═════ MATERIAL SHOWN ═════

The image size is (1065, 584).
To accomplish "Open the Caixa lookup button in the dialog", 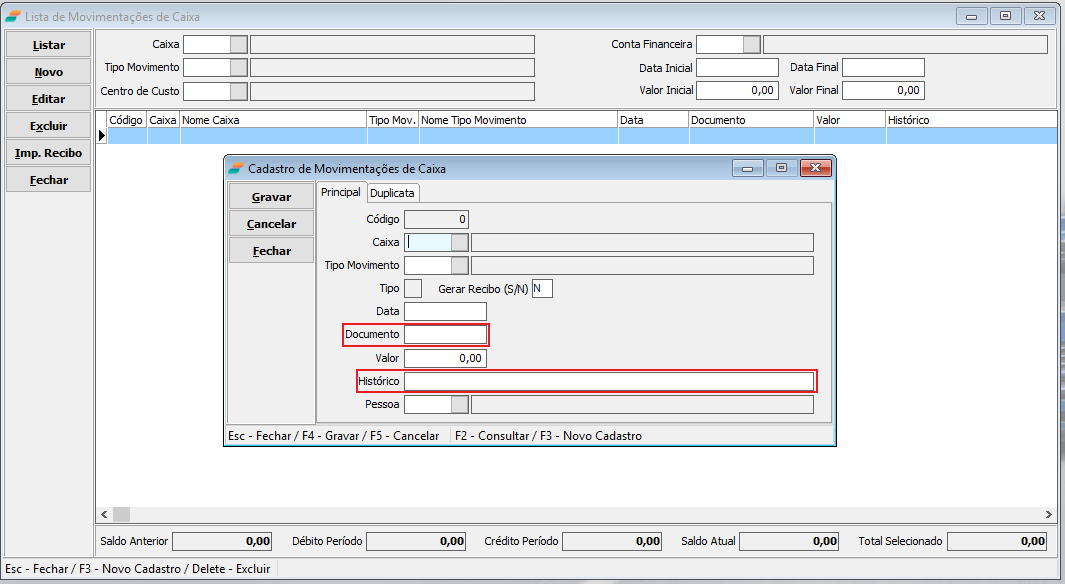I will pyautogui.click(x=460, y=242).
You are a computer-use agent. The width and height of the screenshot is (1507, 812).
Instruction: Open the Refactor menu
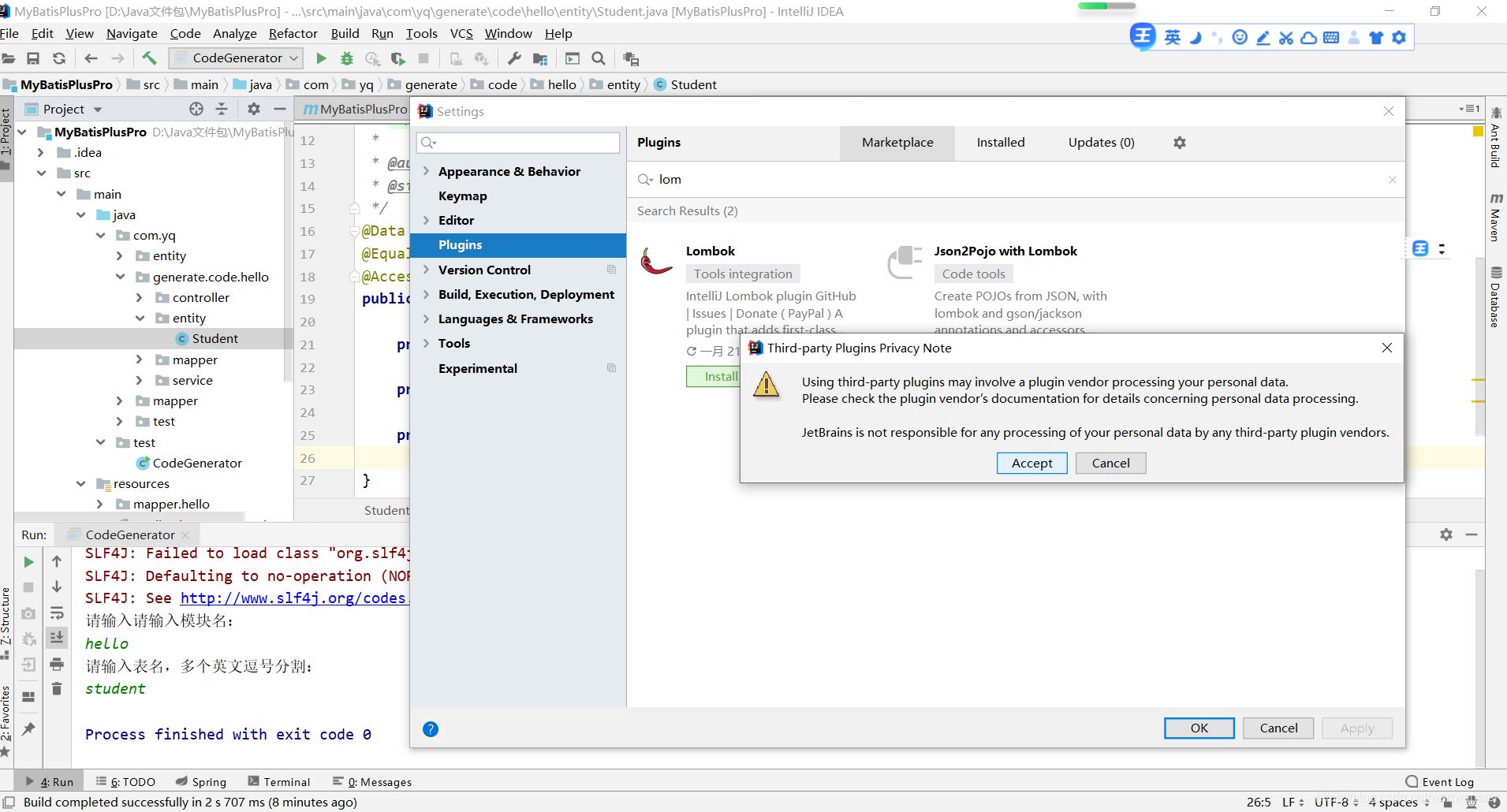293,33
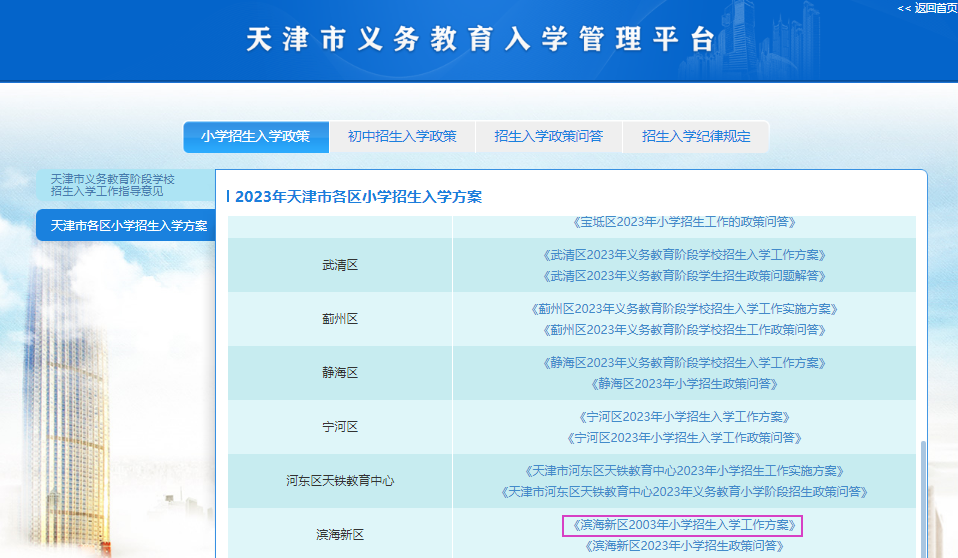Open 滨海新区2003年小学招生入学工作方案 link
Image resolution: width=958 pixels, height=558 pixels.
click(x=684, y=525)
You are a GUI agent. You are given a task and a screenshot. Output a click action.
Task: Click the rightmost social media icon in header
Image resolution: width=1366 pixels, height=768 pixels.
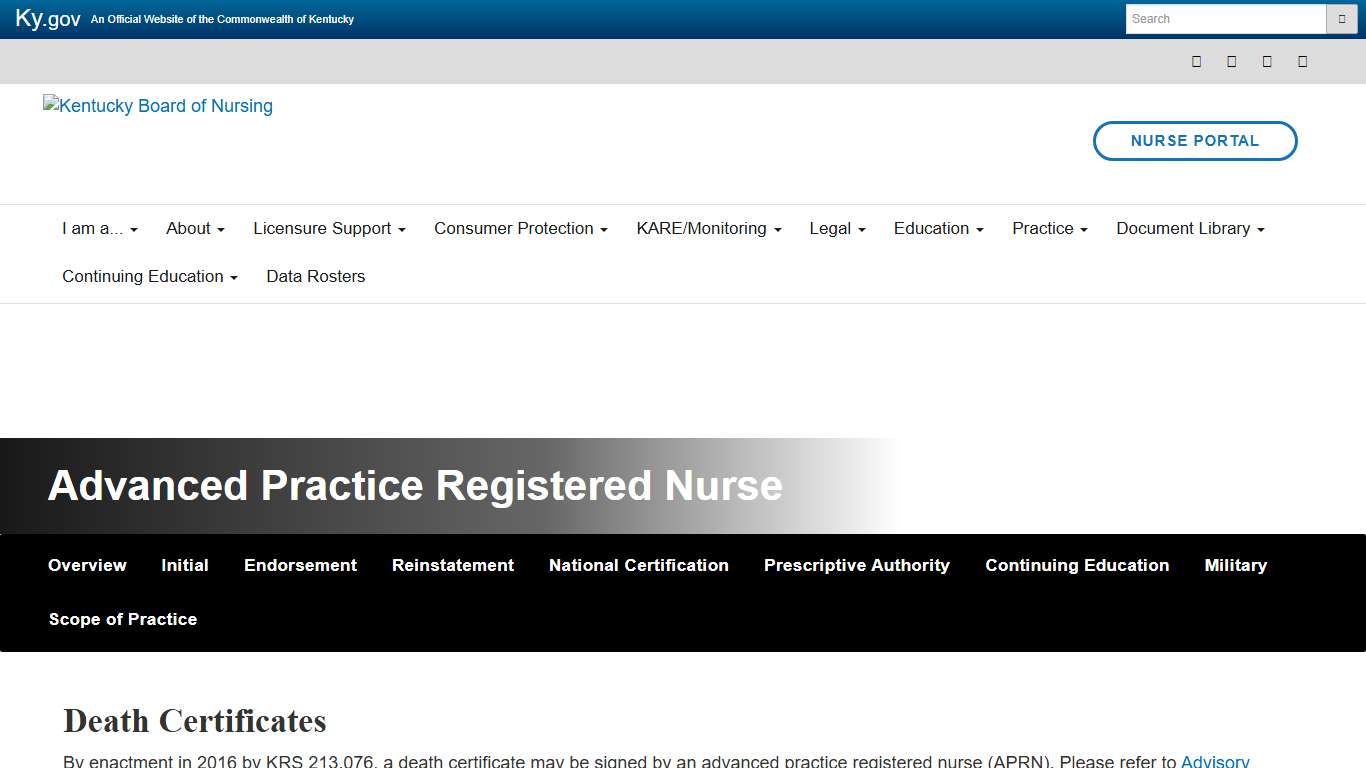1302,61
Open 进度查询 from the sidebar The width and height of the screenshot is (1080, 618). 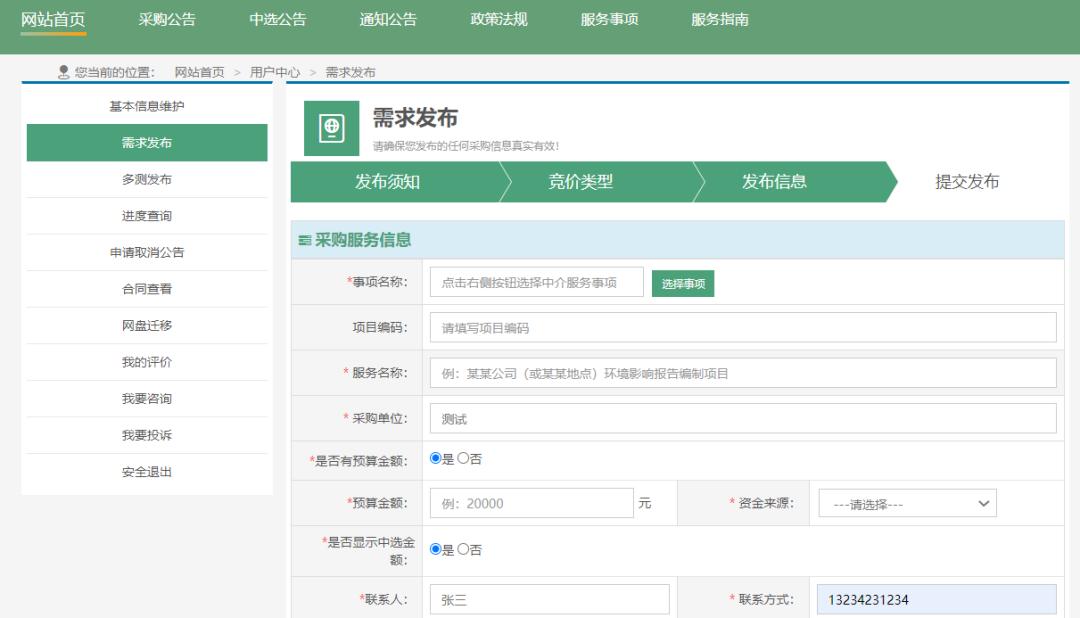coord(147,216)
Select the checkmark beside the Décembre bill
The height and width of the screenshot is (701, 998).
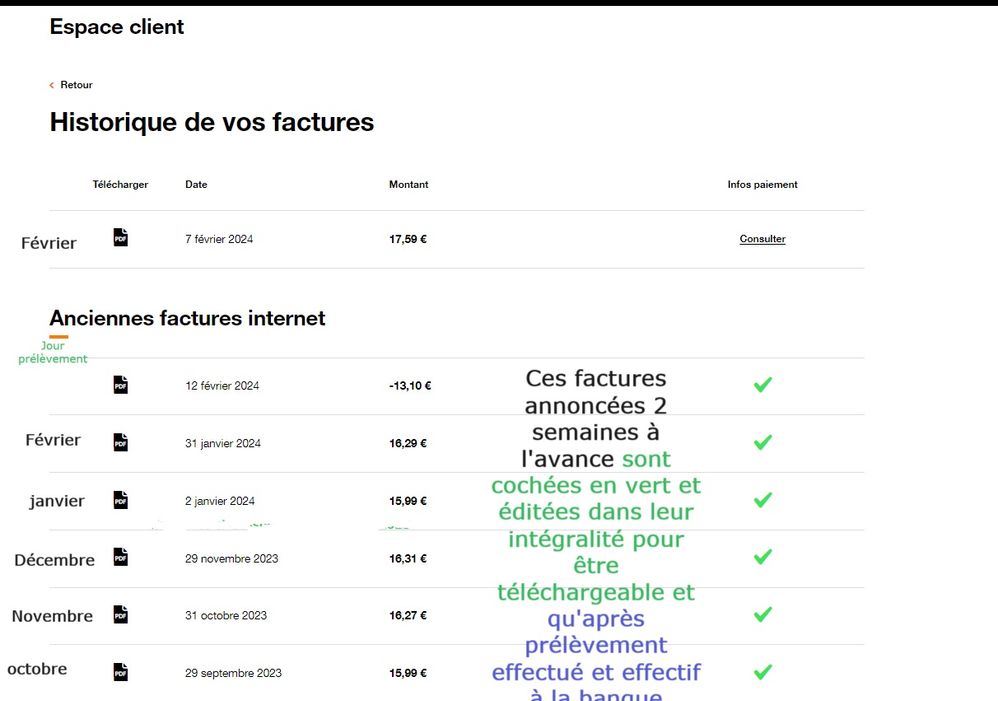coord(763,557)
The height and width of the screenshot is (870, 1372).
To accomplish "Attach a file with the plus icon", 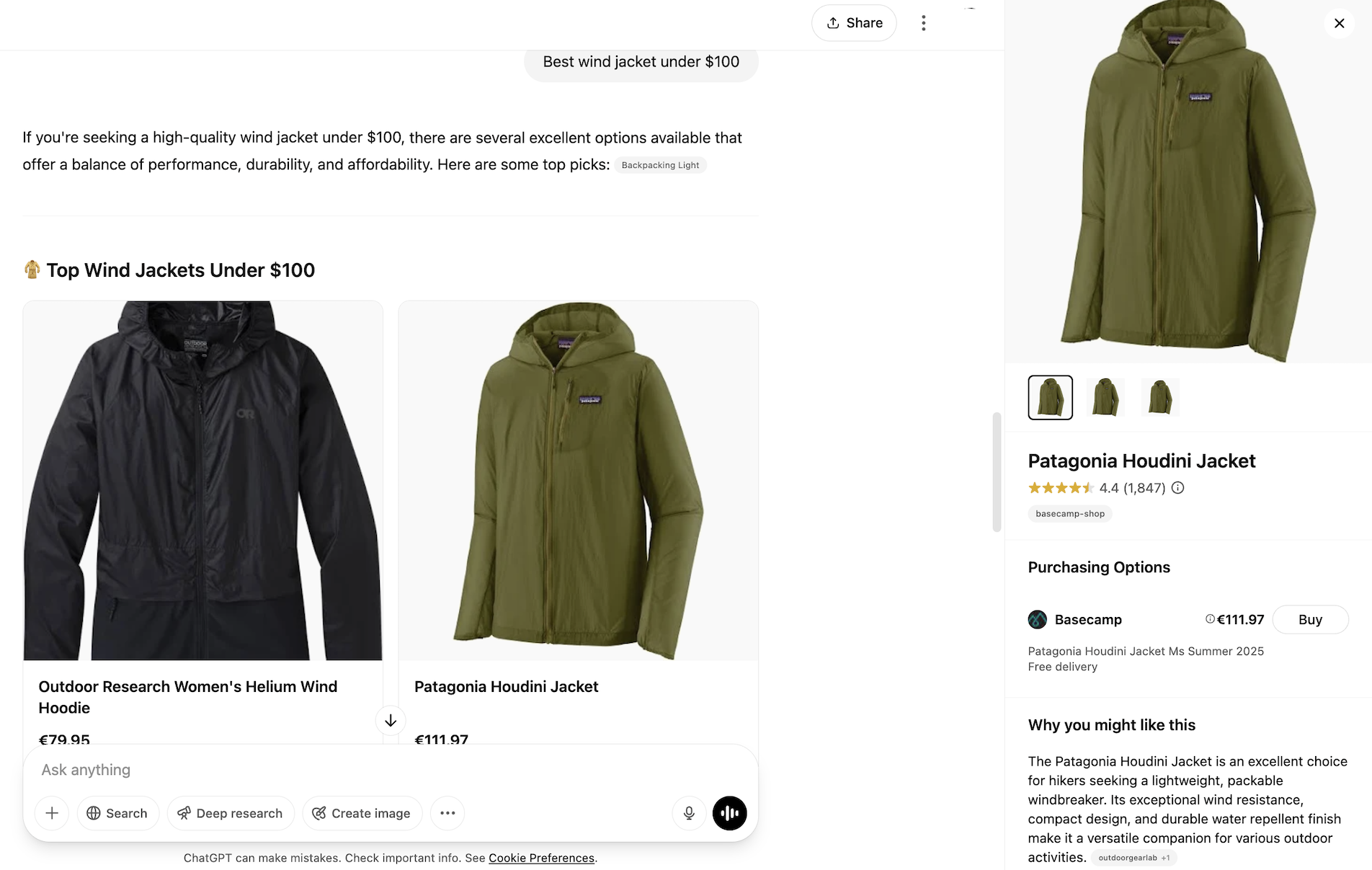I will click(x=51, y=813).
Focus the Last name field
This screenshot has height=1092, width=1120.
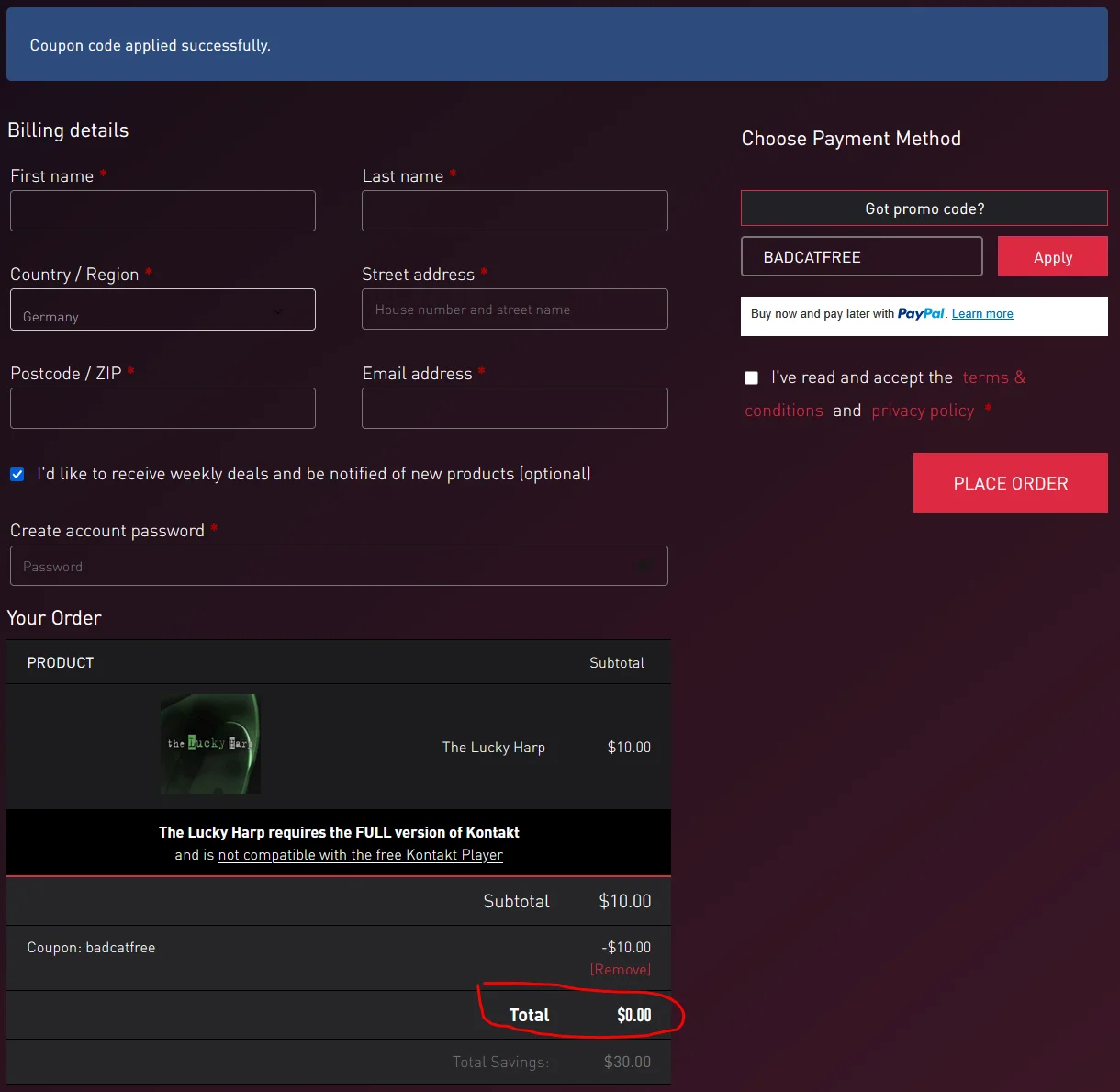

═════

All lines above containing the string "agent" are to be collected.

You are a computer-use agent. The width and height of the screenshot is (1507, 812).
You are a GUI agent. You are given a task and a screenshot. Output a click action.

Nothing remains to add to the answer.